PROVIDENCE, R.I.— The long-discussed lightweight showdown between Vasiliy Lomachenko and Luke Campbell has finally cleared the final hurdle. 

Eddie Hearn, Campbell’s promoter confirmed with that there no longer remains any obstacles or fine points in officially moving forward with the three-belt lightweight unification contest later this summer.

“It’s a done deal,” Hearn told on Saturday. “We just finalized terms and I’m going to meet with Luke Campbell on Monday to present him with the final contract.”

The title fight will take place on August 31 in London, England, likely at the O2 Arena and will be carried by an ESPN platform in the United States.

Lomachenko (13-1, 10KOs)—views by many as the best pound-for-pound boxer in the world today—will fight in the United Kingdom for the first time in his pro career. In fact, it will mark his first fight in London since completing his feat of back-to-back Gold medals in the 2012 London Olympics.

Those very same games saw Campbell (20-2, 15KOs) also achieve amateur boxing’s highest honor. The southpaw ran the tables at light welterweight to add to a hefty haul by the 2012 Great Britain Olympic Boxing team.

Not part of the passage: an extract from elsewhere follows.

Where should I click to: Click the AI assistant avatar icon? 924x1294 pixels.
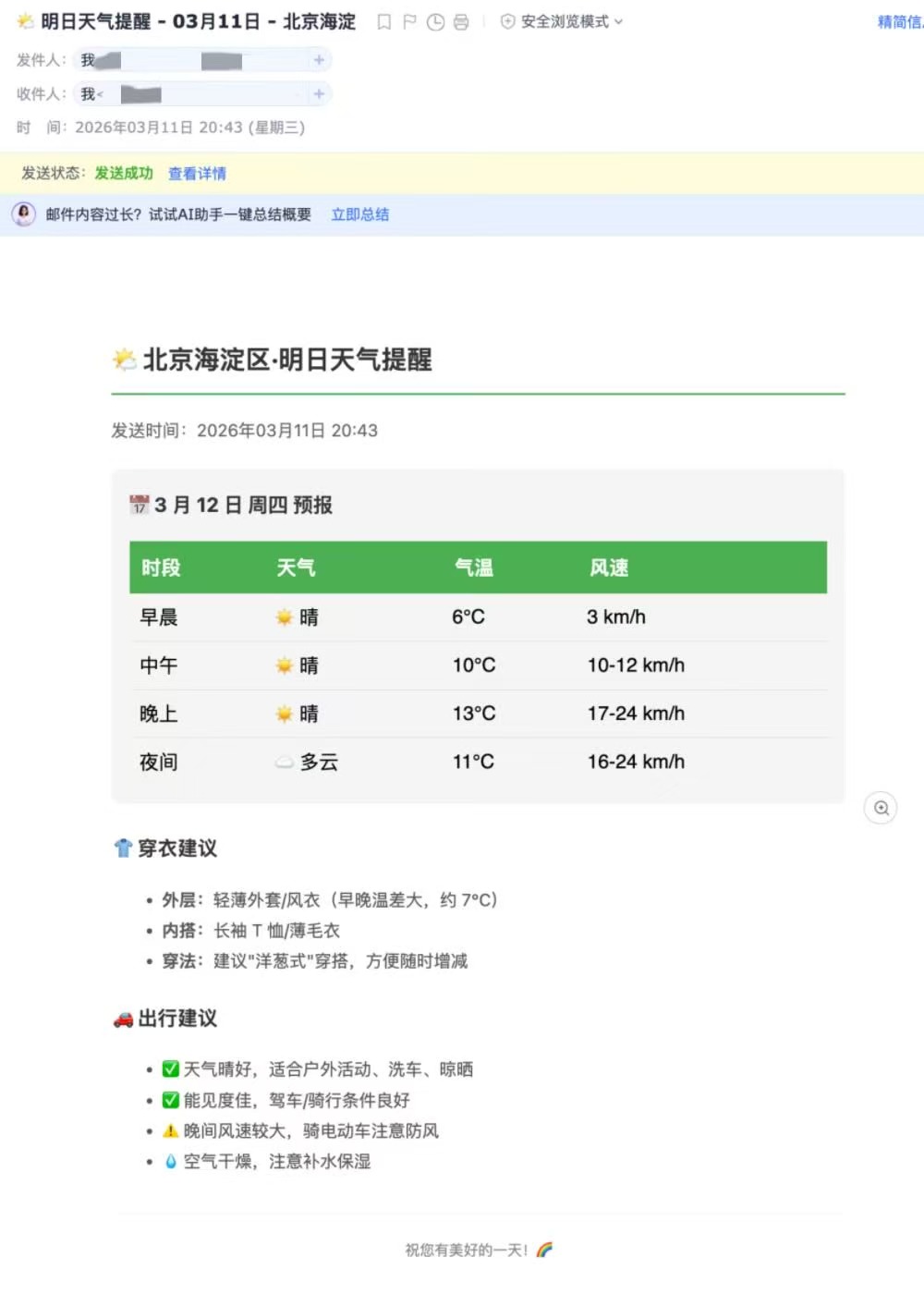24,214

Life in the pro ranks hasn’t been quite as prominent for the British southpaw, who will turn 32 less than a month after his second attempt at a major title.

His previous bid came in a spirited decision defeat to Jorge Linares in their Sept, 2017 clash, having since resurfaced to the top of the ranks following a 12-round nod over Yvan Mendy last September. The feat not only avenged his first career loss but also claiming in the mandatory position in the World Boxing Council (WBC) lightweight rankings.

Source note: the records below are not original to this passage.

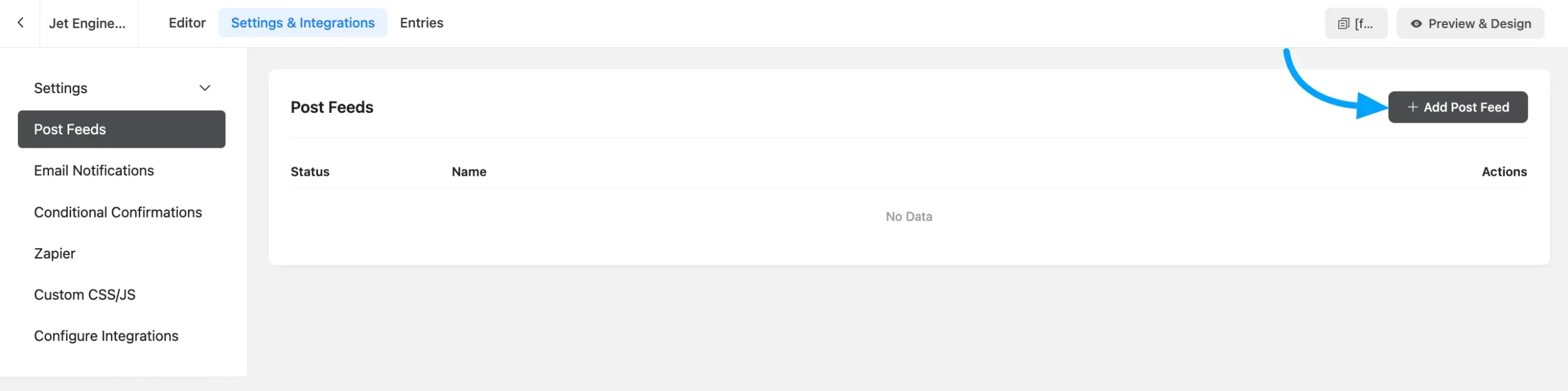Select Configure Integrations in sidebar
The width and height of the screenshot is (1568, 391).
[106, 336]
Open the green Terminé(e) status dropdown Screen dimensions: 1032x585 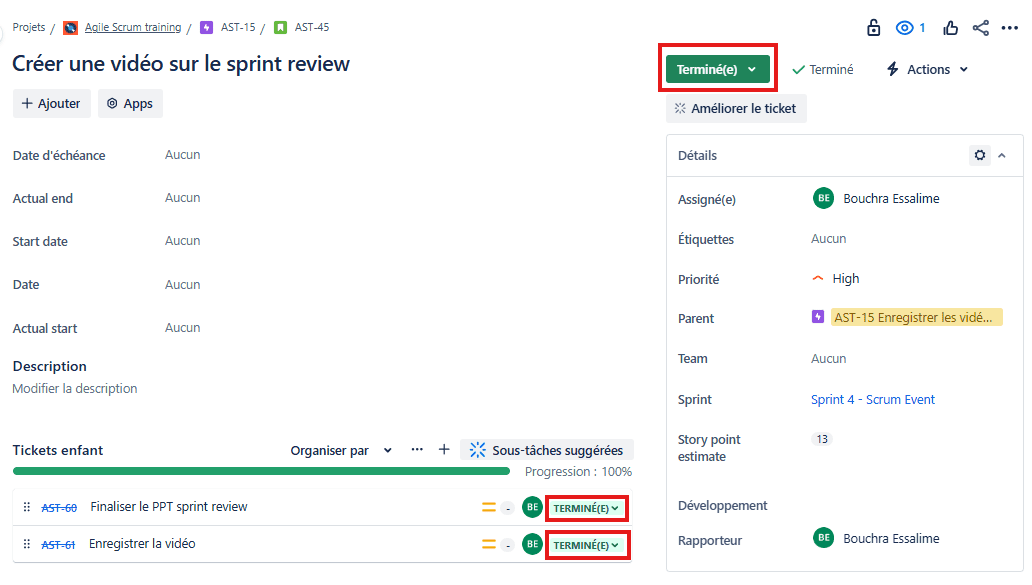click(717, 69)
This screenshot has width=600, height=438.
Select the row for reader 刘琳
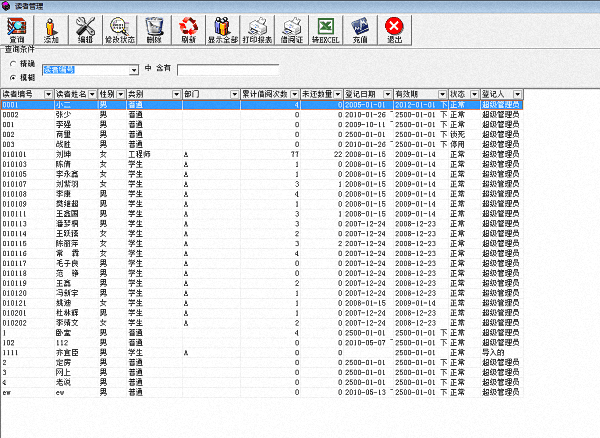(x=62, y=153)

Campbell patiently waited out the title status of Mikey Garcia, who was already committed to a two-weight jump to face unbeaten welterweight title claimant Errol Spence. Garcia dropped a lopsided 12-round decision, then took another month before deciding he wasn’t ready—nor likely ever be—to return to the lightweight division, thus freeing up the title.

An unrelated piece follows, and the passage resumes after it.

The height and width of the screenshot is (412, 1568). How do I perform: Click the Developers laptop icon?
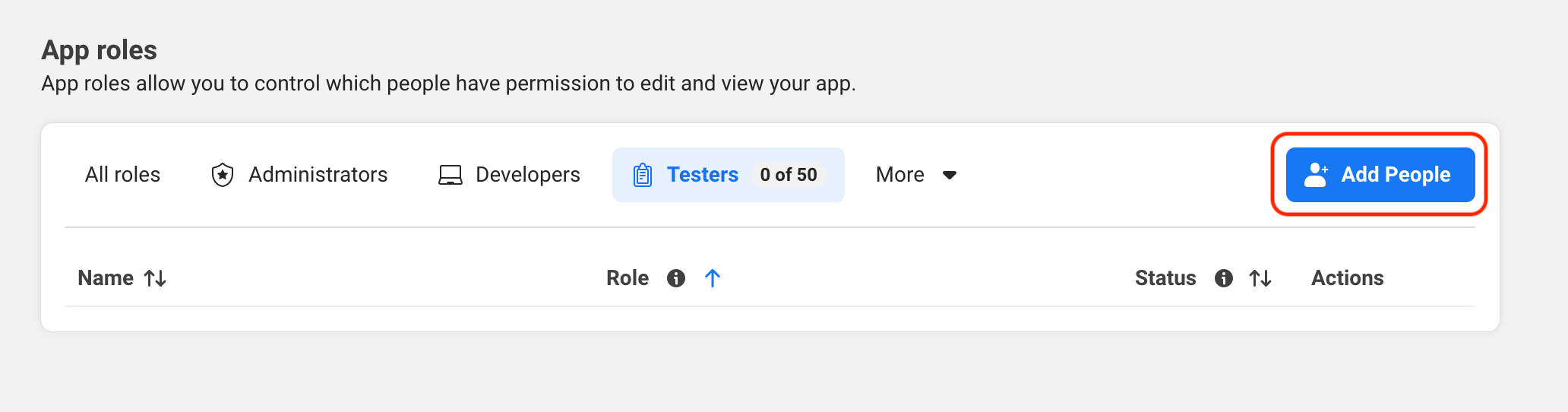click(450, 175)
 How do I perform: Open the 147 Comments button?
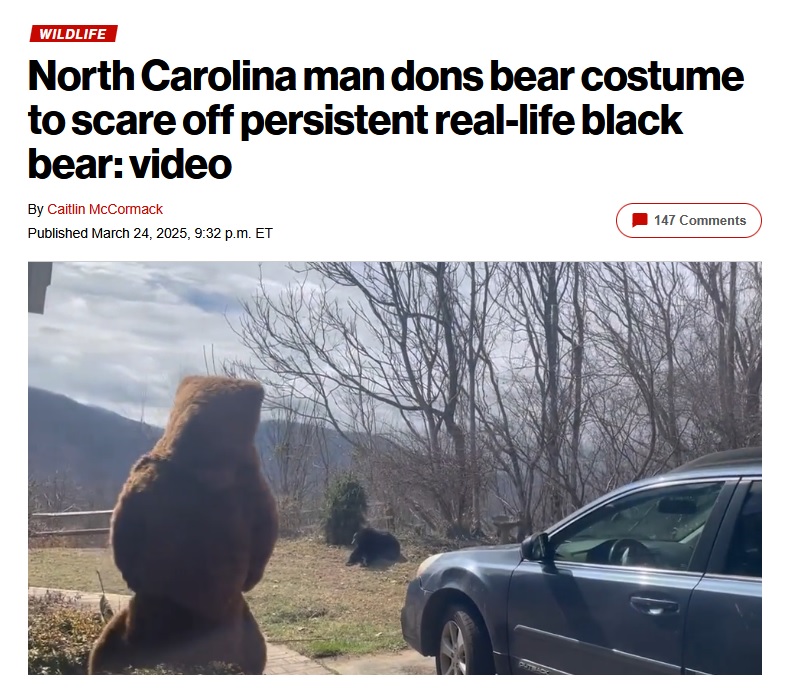688,220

It wasn’t the news Campbell wanted to hear but at least left him first in line for a title shot. A curveball was thrown when he was told that it wouldn’t come against a WBC-top rated challenger such as unbeaten contenders Zaur Abdullaev or Devin Haney, but rather Lomachenko who as a unified titlist filed a petition to compete for the vacant belt, which is not without precedent.

Lomachenko became a three-division titlist following an off-the-canvas knockout win over Linares last May. The feat was followed up by a 12-round nod over Jose Pedraza in their title unification clash last December. The bout came after Lomachenko traveled to Manchester, England where countryman and longtime friend Aleksandr Usyk registered his final cruiserweight championship defense in an 8th round stoppage of Tony Bellew.

The electric atmosphere so overwhelmed Lomachenko that he informed promoter Bob Arum that a bucket list entry for 2019 was to stage a fight in the UK. It’s what motivated his decision to reach out to the WBC in efforts to secure a shot at the vacant title, willing to concede home country advantage to Campbell in order to make it happen. 

“We’re really looking forward to that event,” said Hearn. “An announcement should be coming sometime (in the first week of July), even if the WBC tried to previously apoil the surprise by saying it was official while we were still sorting out final loose ends.

“But both sides are fully on board, everyone is thrilled and I can’t wait to begin promoting this event.”